*Provided passage:*
********

Compiled dmd2.032 in VC++ 2009!

Jeremie Pelletier jeremiep at gmail.com
Sat Sep 5 20:29:26 PDT 2009


bearophile Wrote:

> Jeremie Pelletier:
> > I also made a simple D script to rename all c files to cpp:
> 
> Generally I suggest to use a scripting language to do a similar task (or a simper linux shell script, probably one or two lines), but I agree that doing this I can't see possible faults/troubles of the same D code. So in the end writing it in D is a good experiment.

D can be used as a scripting language too, and it's cross platform, plus it was a good test for my newly compiled dmd.

> You are probably an expert programmer, yet in your script I see some things that in my opinion are better done in other ways:
> - Don't init things to void unless your performance experiment tells you to, and do it with care. This is explained in D documentation too. The speed gain is very limited and the risk of giving false pointers to the conservative GC is present, because currently it's not very precise.

I am well aware of what =void implies, I had this habit ever since my first steps into D. The only times I don't use =void on variable declarations is when i want them to be initialized to their default values.

> - Gotos aren't evil, but it's better to use them only as performance optimization or for tricky flows of the code. Generally in D there are better ways to solve such problems. For example you can just throw an exception if args.length!=2, and the uncaught exception will show an error message to the user and the code will stop.

I generally don't use them a lot except to move error handling to the footer of a function or replace for(;;) loops. The dmd and druntime sources (I think phobos too) are full of such gotos anyways!

> - try ... catch(FileException) {} looks not nice.

Agreed, but it does what I want it to; redirect the exception to the Error label.

> - if(de.name[$-2 .. $] == ".c") is a bit unsafe, because unlike Python D slices aren't saturating (and in the meantime I have asked to the Python developers, they have told me that this design is desired in Python, it's not a design mistake left for backward compatibility as someone here told me. And it's a very handy thing. The only advantage of the way D slices are done is that D ones are a bit faster. But their unsafety unnerves me and forces me to write uglier and longer code). Generally it's better to use string functions, that are safer. Python has endswith() and startwith() string methods that in D (as functions) are even more important.

********

*Source excerpt:*
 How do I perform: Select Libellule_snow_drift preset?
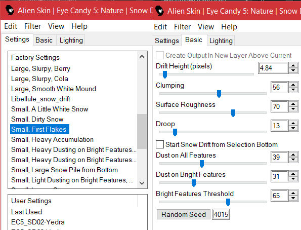tap(40, 99)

********

*Goal:* Turn the paragraph in the mailing-list post that begins "Don't init things to void" into a short bulleted list that keeps its main facts. Please answer from the mailing-list post alone, not from the data.

*Task output:*
- Initialize to void only when a performance test shows it is needed, and do it with care.
- The D documentation also explains this.
- The speed gain is very limited.
- It risks giving false pointers to the conservative GC, which is currently not very precise.